== Given text ==
Study: New Mexico could lose billions under federal oil and gas leasing ban

Adrian Hedden
Carlsbad Current-Argus

President Joe Biden’s actions to halt new oil and gas leasing on federal land could put more than $1 billion of New Mexico’s revenue at risk, argued the New Mexico Oil and Gas Association (NMOGA) – a trade group representing fossil fuel companies throughout the state.

Last week, Biden signed an executive order to temporarily, but without a specified time frame, block oil companies from acquiring any new leases on federal land.

The initiative was meant to address environmental concerns and mitigate the industry’s impact on pollution and climate change and allow for the federal government to review such impacts and seek stricter regulations.

More:New Mexico Rep. Yvette Herrell joins bill to block future bans on oil and gas leases

But leaders both in New Mexico politics and from the industry quickly condemned the move as potentially devastating the economy of a state that relies heavily on extraction for its bottom line.

An analysis released Tuesday by NMOGA and conducted by the New Mexico Tax Research Institute showed oil and gas production on federal land accounted for $2 billion in state and local revenue and 18 percent of total state spending in Fiscal Year 2020.

Local revenue was bout $163 million and state revenue was $1.8 million, including $1.5 billion to New Mexico’s General Fund.

More:New Mexico industry warns of dire impact as President Biden pauses oil and gas leasing

Operations on federal lands was credited with about 54 percent of the $2.8 billion the industry contributed to state revenue, the report read.

NMOGA President Ryan Flynn said limiting production on federal land would disrupt oil and gas production in New Mexico and could risk its economic benefit to the state.

“Oil and gas development on federal lands is and will be a critical part of New Mexico’s economic and fiscal future,” Flynn said. “Our ability to develop resources on federal lands has a direct impact on the future of our state and the level of investment we’re able to provide in critical areas like education, healthcare, and public safety.”

More:New Mexico Senate bill seeks to transition state away from oil and gas reliance

The ban could create a regulatory environment, Flynn said, that oil companies could view as unfavorable to their business models. That could mean oil and gas producers could move operations into neighboring Texas where most operations occur on private land unimpacted by federal policy.

Less production in New Mexico and domestically could mean more imports of fossil fuels from foreign countries like Saudi Arabia or Russia, Flynn argued, which he said have less-stringent environmental regulations.  

“Policies like a federal leasing ban only threaten to upend our economy, and keeping energy jobs and development here at home, rather than outsourcing them abroad, has an enormous ripple effect on the entire state,” he said.

“New Mexicans want to work, and those who work in this industry want to continue the safe and responsible energy production that our state depends upon.”

More:President Joe Biden halts oil and gas leases, permits on federal land and water

Flynn the industry supported the Biden Administration’s desire to address its carbon footprint and impact on the environment but contended such efforts must be driven by the industry itself instead of blanket regulations from the federal government.

“We share the new administration’s priority to reduce emissions and combat climate change, but we must do so with an inclusive approach that doesn’t put jobs, communities, and states like New Mexico on the chopping block,” Flynn said.

“We are ready to work together to identify solutions and policies that ensure energy jobs stay in New Mexico and essential funding for teachers and first responders is not eliminated.”

== Given instruction ==
Translate into Spanish the following sentence from the text on the federal oil and gas leasing ban: "Last week, Biden signed an executive order to temporarily, but without a specified time frame, block oil companies from acquiring any new leases on federal land."

== Information shown ==
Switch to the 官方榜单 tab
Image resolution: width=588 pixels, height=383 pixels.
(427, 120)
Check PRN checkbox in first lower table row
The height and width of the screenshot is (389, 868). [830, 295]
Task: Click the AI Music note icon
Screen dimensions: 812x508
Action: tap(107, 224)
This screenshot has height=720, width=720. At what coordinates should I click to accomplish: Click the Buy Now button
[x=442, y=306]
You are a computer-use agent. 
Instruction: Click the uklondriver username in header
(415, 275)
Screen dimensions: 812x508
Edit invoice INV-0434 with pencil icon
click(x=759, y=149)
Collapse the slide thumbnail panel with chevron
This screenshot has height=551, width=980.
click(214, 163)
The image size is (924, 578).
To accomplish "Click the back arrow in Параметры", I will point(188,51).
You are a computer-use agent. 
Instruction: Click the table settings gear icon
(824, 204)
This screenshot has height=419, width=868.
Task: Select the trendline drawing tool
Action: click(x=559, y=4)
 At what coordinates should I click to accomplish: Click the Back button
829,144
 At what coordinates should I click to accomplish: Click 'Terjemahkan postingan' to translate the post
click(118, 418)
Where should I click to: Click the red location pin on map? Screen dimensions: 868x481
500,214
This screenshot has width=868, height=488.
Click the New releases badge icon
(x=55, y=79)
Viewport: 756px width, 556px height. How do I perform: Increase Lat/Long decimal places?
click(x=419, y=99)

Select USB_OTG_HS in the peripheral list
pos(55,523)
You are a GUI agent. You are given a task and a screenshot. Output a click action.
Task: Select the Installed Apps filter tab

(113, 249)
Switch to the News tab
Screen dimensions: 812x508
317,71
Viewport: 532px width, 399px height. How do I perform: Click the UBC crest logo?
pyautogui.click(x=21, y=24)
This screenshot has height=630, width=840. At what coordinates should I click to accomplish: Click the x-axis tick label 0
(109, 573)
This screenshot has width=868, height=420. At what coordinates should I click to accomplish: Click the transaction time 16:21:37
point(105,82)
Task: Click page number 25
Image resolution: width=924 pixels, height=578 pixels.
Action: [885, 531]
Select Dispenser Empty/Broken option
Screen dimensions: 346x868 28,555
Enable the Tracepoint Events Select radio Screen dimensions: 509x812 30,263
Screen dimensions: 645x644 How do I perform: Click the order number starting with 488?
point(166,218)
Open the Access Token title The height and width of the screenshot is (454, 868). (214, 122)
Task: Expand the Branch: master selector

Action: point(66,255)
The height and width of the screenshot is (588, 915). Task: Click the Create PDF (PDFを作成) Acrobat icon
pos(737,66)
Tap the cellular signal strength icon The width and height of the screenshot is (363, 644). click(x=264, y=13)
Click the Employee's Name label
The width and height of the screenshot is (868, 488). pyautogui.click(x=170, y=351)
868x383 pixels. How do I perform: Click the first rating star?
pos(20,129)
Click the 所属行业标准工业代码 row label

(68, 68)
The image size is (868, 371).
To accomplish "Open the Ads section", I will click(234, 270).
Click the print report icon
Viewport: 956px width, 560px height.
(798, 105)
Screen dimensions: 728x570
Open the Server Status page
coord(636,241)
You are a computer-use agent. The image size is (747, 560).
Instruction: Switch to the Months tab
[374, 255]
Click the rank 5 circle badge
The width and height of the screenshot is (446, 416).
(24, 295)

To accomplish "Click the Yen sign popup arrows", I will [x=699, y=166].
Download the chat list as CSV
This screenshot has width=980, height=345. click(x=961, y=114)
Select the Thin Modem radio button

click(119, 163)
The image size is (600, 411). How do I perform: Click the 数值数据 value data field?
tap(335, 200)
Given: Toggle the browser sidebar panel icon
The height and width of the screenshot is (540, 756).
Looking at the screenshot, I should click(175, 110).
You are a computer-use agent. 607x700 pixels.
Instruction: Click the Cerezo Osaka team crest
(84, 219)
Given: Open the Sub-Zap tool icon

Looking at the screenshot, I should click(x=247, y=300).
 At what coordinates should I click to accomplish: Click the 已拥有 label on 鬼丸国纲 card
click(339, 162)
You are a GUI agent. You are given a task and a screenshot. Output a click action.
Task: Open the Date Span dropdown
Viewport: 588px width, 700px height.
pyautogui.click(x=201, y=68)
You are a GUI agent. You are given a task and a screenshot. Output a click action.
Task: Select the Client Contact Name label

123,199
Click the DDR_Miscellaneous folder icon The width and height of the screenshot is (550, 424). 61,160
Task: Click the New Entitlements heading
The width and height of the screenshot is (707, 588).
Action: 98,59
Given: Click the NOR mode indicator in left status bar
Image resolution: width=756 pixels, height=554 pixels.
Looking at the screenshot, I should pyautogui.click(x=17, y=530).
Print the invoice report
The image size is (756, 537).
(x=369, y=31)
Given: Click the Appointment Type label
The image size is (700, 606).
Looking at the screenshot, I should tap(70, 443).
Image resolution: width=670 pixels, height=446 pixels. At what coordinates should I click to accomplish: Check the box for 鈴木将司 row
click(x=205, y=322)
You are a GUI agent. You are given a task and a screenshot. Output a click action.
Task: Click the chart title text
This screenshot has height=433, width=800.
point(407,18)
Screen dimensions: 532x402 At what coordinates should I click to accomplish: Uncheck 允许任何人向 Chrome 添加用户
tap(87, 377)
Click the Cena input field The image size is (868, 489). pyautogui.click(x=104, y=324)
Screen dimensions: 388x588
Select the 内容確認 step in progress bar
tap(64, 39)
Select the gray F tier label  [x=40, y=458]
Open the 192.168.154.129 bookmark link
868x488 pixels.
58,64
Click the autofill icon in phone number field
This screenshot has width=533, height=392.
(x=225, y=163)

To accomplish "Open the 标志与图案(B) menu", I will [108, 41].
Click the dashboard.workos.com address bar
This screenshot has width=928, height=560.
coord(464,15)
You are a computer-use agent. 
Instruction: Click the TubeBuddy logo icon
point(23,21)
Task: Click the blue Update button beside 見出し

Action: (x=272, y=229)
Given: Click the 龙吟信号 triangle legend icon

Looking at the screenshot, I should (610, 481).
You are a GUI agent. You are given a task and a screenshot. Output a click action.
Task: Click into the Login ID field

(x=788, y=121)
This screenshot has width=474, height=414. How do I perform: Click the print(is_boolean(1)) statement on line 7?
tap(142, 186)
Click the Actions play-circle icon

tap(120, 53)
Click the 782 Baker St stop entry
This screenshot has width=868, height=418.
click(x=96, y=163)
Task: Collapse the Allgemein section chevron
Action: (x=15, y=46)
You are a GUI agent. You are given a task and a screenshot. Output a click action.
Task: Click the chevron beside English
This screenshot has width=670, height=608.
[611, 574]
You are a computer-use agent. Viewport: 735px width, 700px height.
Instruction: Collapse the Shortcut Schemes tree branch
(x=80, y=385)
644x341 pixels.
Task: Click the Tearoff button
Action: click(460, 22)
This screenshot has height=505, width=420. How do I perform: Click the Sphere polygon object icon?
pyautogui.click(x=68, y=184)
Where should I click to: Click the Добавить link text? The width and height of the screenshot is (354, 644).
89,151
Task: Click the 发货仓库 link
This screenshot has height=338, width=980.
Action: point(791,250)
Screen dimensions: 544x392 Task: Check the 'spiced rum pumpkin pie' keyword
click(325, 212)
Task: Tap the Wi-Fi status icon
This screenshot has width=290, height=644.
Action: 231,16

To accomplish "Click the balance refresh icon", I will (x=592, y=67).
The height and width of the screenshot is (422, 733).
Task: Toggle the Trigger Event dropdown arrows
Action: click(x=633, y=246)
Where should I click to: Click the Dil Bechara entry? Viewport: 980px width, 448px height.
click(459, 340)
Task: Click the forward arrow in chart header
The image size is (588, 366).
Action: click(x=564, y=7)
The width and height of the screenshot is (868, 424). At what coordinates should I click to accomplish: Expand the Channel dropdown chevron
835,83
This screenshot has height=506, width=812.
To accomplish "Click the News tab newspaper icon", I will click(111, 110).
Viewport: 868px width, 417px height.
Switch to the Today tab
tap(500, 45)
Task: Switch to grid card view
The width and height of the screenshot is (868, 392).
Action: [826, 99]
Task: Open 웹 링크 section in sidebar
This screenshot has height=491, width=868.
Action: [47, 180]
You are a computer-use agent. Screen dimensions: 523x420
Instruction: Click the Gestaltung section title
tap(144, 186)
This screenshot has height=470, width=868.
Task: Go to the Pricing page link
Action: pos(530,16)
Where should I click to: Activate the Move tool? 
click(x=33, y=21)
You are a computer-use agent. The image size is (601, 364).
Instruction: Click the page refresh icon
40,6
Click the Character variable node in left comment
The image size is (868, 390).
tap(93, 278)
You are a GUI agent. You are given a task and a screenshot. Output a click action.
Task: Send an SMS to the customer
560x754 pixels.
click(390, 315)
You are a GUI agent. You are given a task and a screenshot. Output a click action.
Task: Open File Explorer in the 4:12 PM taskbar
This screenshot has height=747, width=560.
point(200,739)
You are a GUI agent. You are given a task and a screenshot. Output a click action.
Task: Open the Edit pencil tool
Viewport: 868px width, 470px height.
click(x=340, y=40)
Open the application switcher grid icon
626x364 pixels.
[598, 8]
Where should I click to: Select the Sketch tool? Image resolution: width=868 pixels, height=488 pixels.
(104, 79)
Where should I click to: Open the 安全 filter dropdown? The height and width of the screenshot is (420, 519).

== Answer to the problem ==
La semana pasada, Biden firmó una orden ejecutiva para impedir temporalmente, aunque sin un plazo especificado, que las compañías petroleras adquirieran nuevos arrendamientos en tierras federales.